Exercise directions: The answer should reproduce every entry exactly and contain no images.

[Excerpts from a dataset]
* * * * *

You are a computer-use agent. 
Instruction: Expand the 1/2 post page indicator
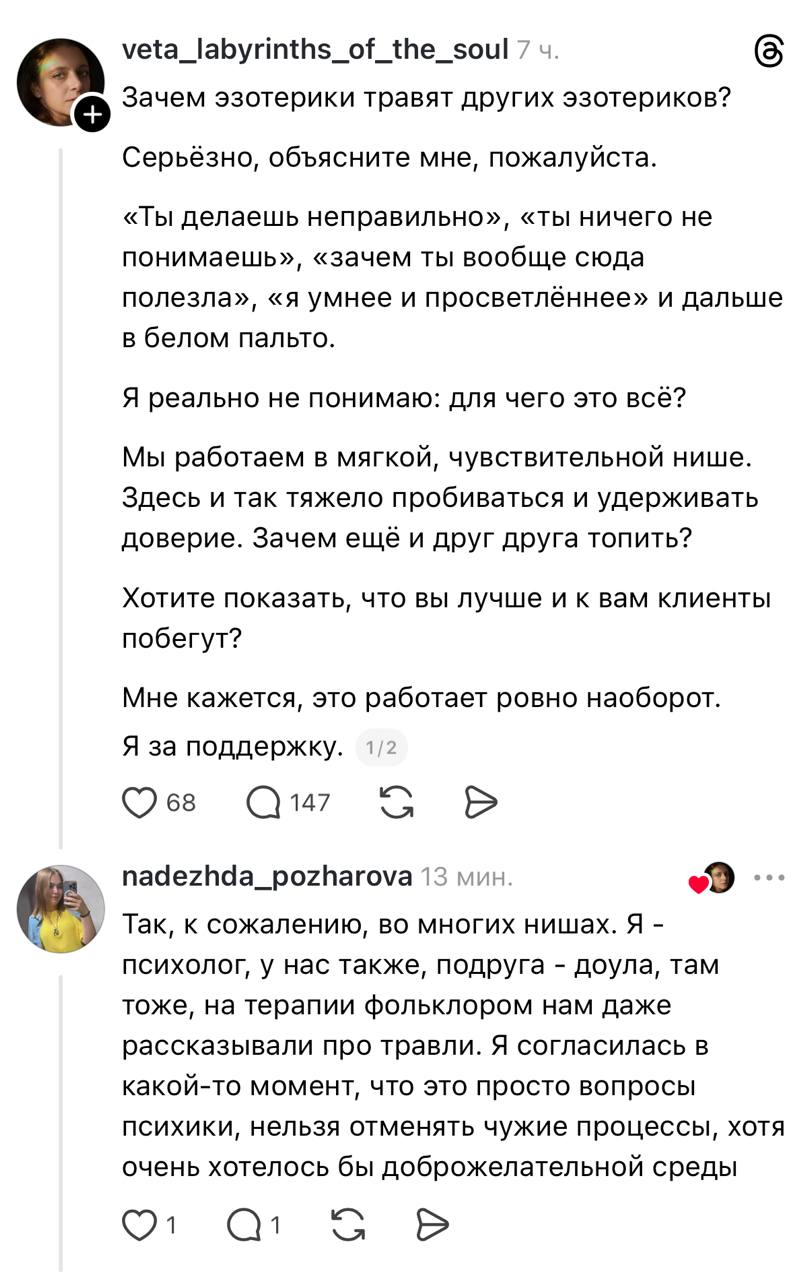(x=382, y=747)
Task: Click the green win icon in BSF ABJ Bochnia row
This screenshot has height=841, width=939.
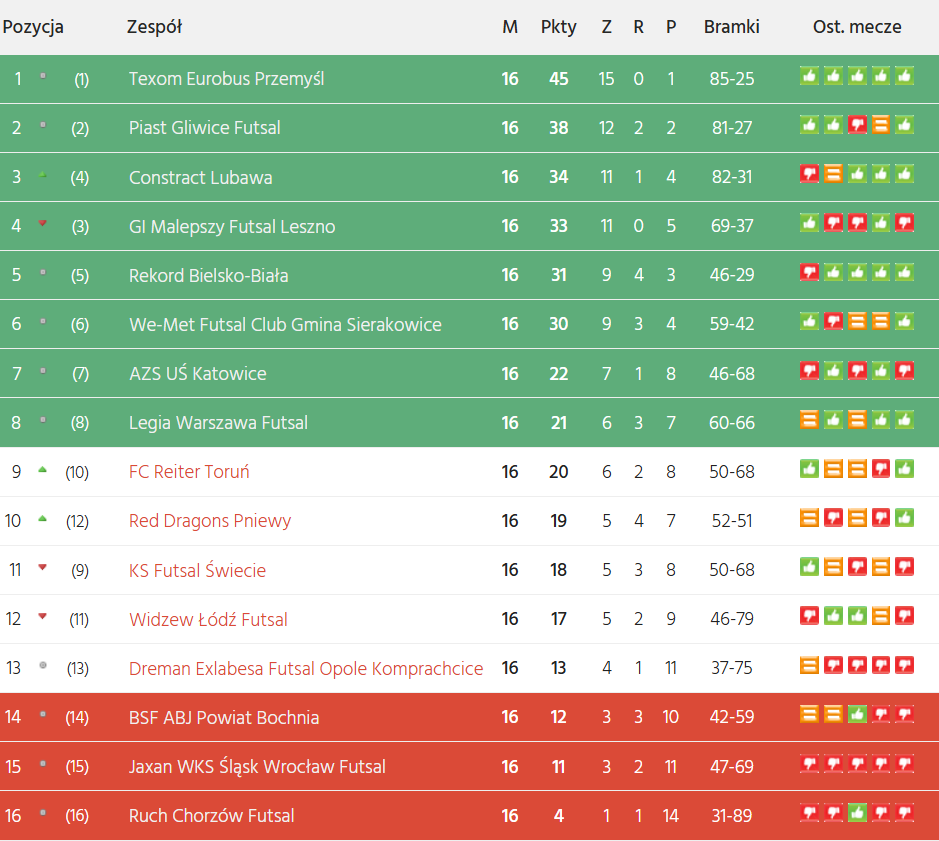Action: pyautogui.click(x=857, y=714)
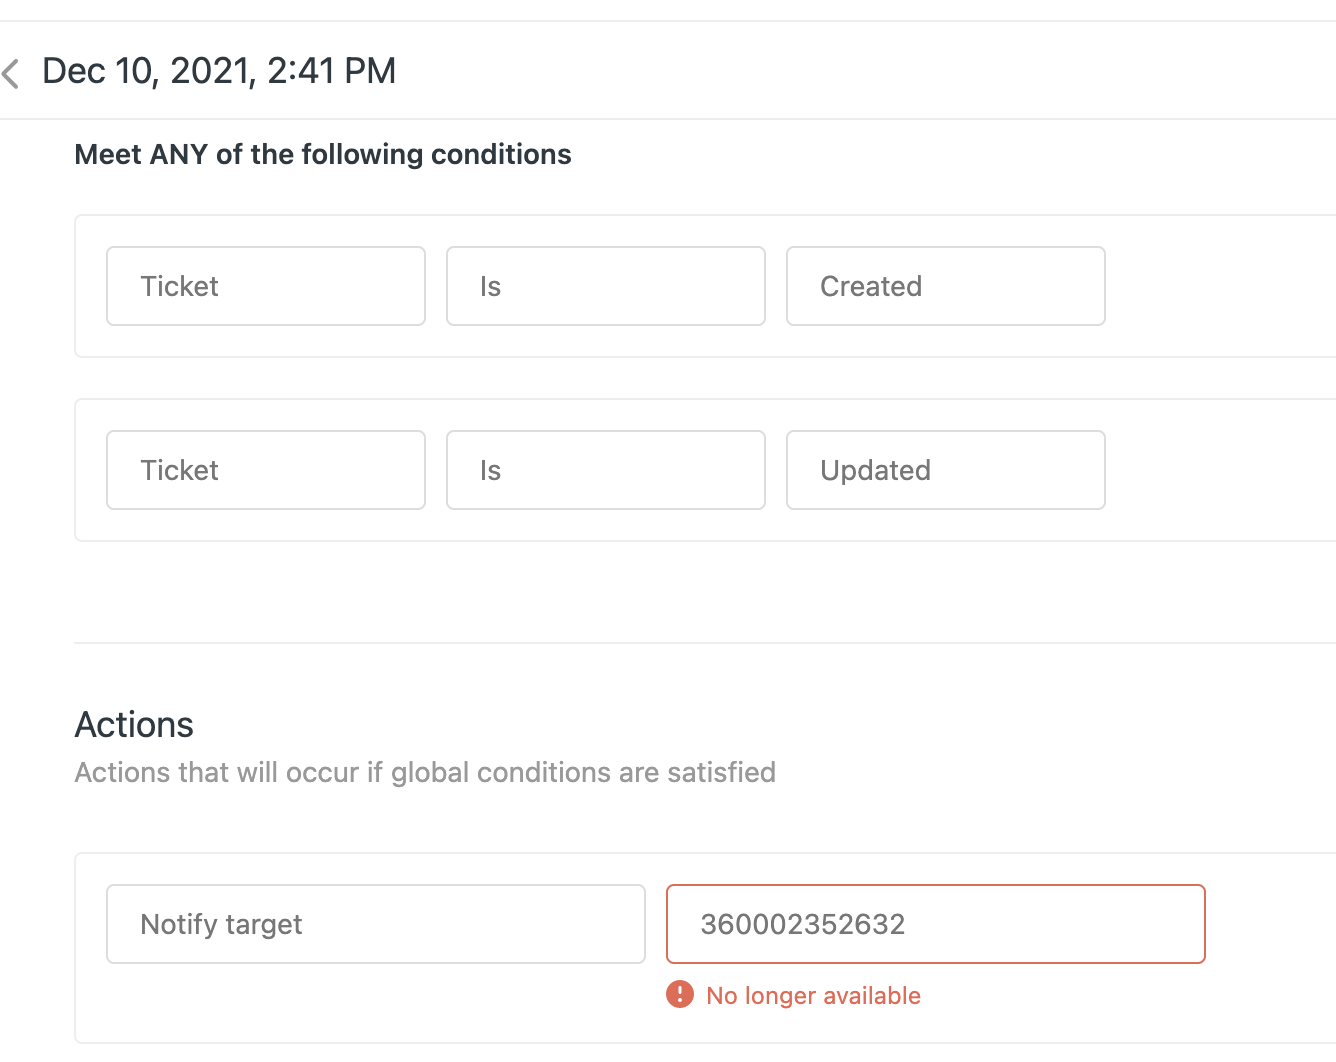
Task: Click the 360002352632 target field
Action: click(x=935, y=924)
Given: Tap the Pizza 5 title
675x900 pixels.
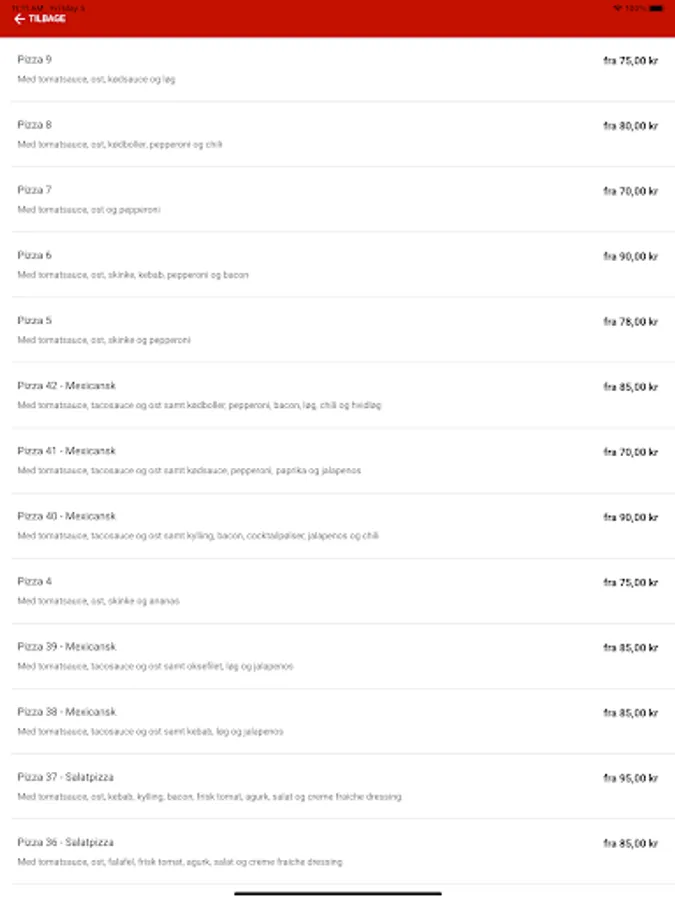Looking at the screenshot, I should pyautogui.click(x=35, y=321).
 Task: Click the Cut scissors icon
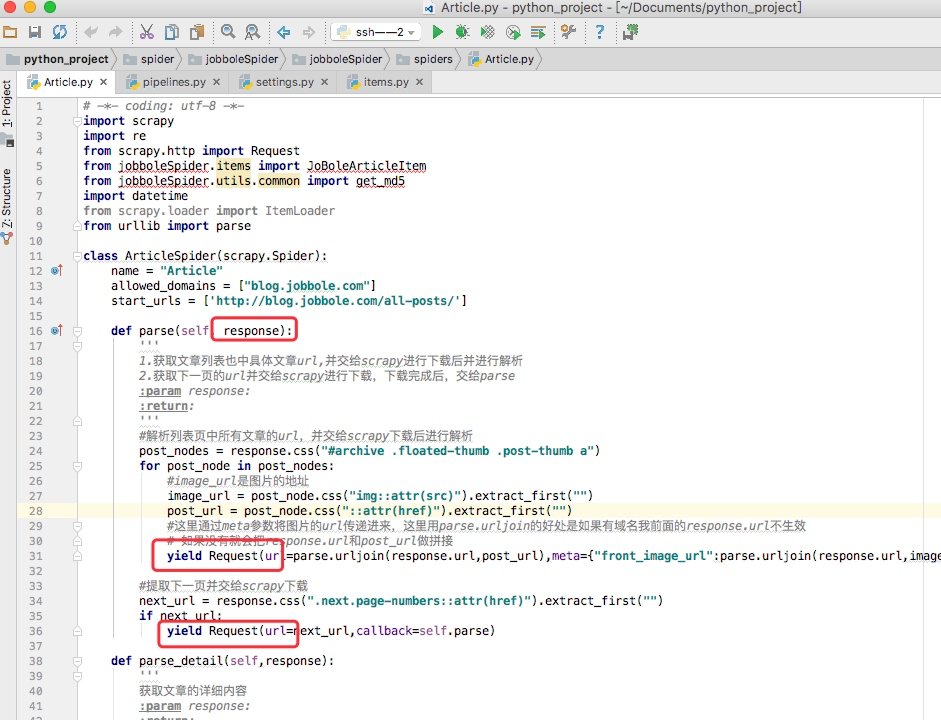tap(146, 32)
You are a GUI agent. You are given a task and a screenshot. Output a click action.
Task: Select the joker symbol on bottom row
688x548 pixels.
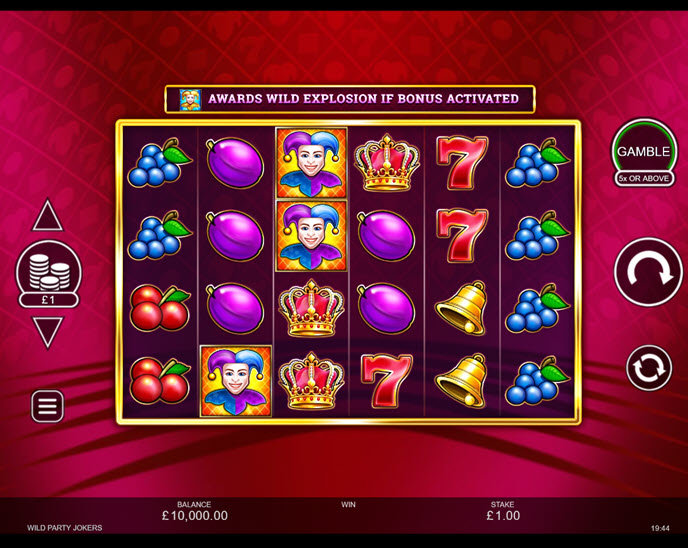[x=236, y=381]
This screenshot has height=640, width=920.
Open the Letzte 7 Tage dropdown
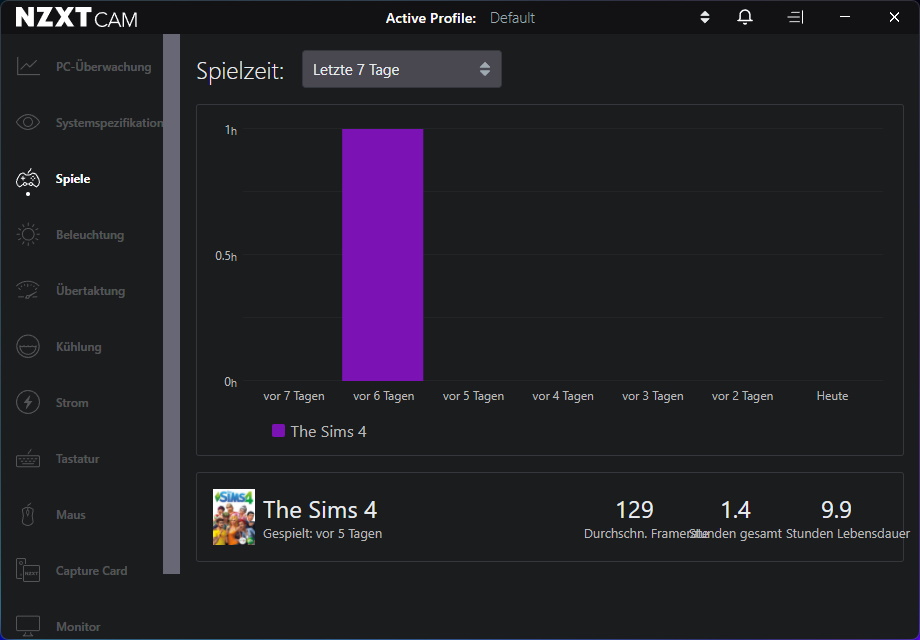401,69
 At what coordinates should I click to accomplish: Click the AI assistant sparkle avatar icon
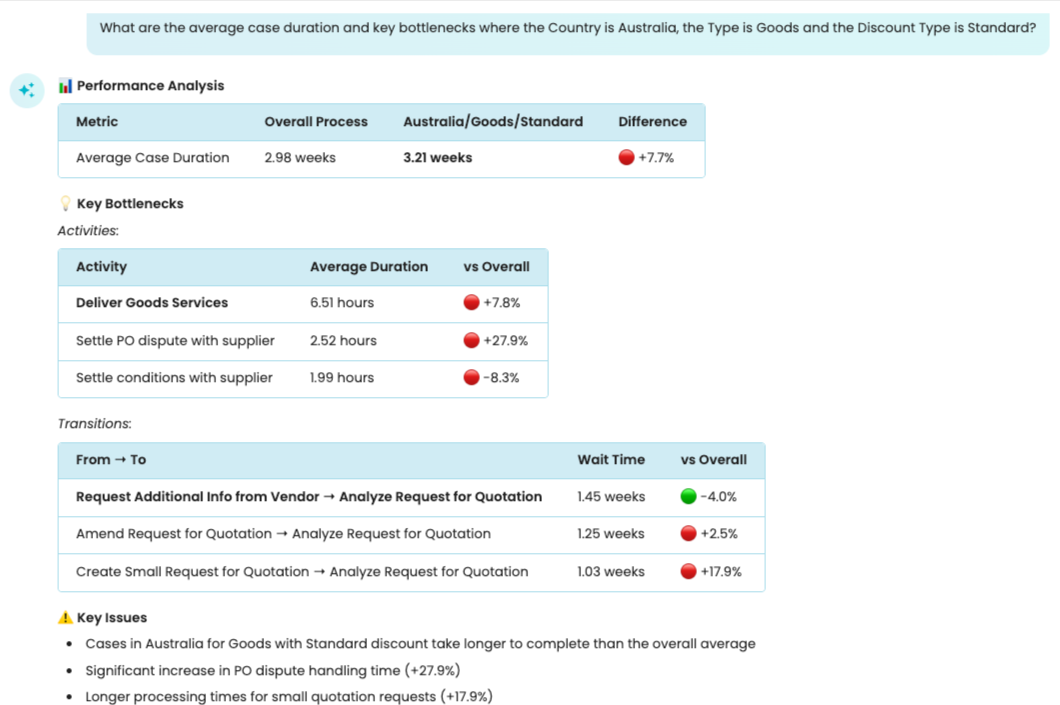pos(27,90)
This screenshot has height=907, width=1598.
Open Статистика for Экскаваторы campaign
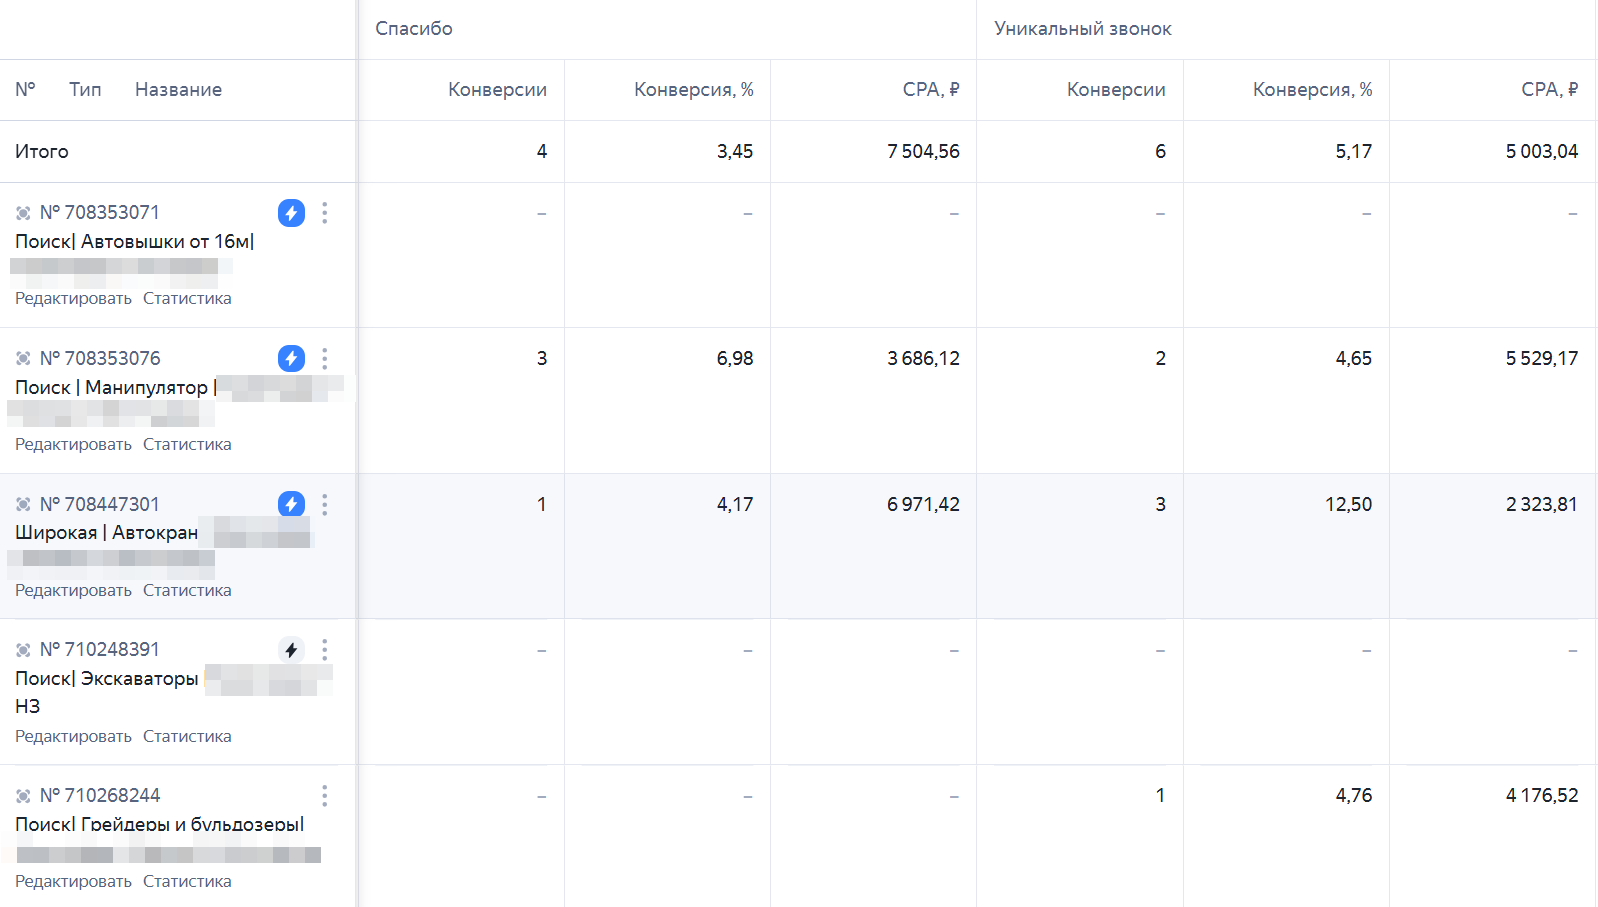coord(187,736)
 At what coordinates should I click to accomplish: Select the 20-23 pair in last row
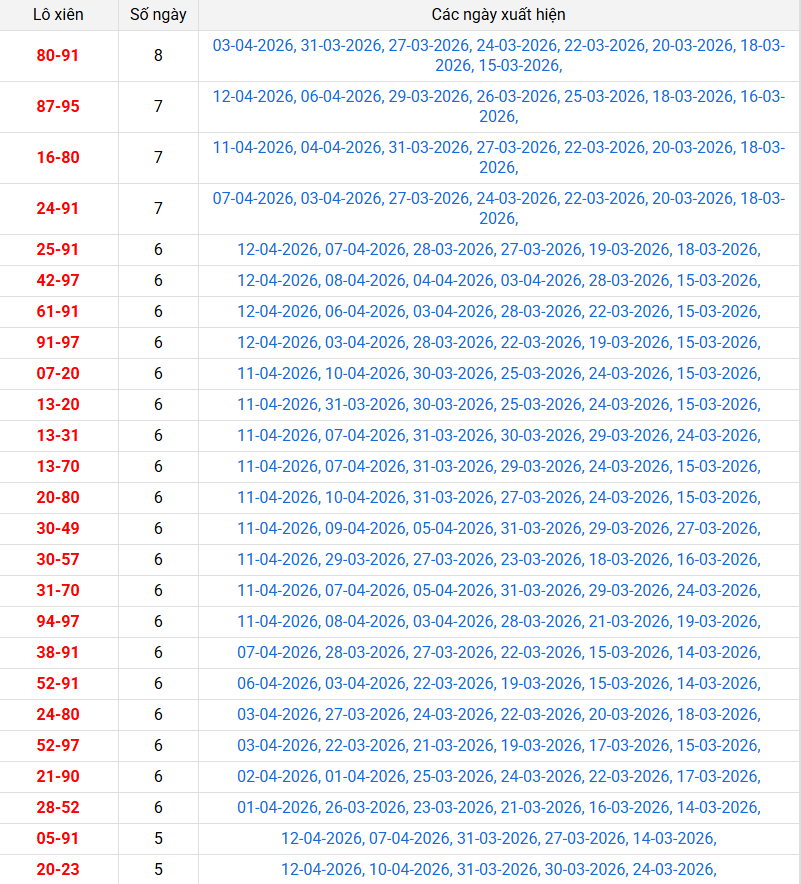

* * * * *

Task answer:
You are a computer-use agent. 
Instruction: Expand the 1/2 post page indicator
(x=382, y=747)
Task: Click the green win icon in BSF ABJ Bochnia row
This screenshot has height=841, width=939.
Action: pyautogui.click(x=857, y=714)
Task: Click the 360002352632 target field
Action: click(x=935, y=924)
Given: Tap the Pizza 5 title
675x900 pixels.
Looking at the screenshot, I should pyautogui.click(x=35, y=321).
 Task: Click the Cut scissors icon
tap(146, 32)
You are a GUI agent. You are given a task and a screenshot. Output a click action.
Task: Select the joker symbol on bottom row
688x548 pixels.
[x=236, y=381]
This screenshot has height=640, width=920.
Open the Letzte 7 Tage dropdown
401,69
 At what coordinates should I click to accomplish: Click the AI assistant sparkle avatar icon
pos(27,90)
This screenshot has height=907, width=1598.
Open Статистика for Экскаваторы campaign
coord(187,736)
 At what coordinates should I click to accomplish: Select the 20-23 pair in last row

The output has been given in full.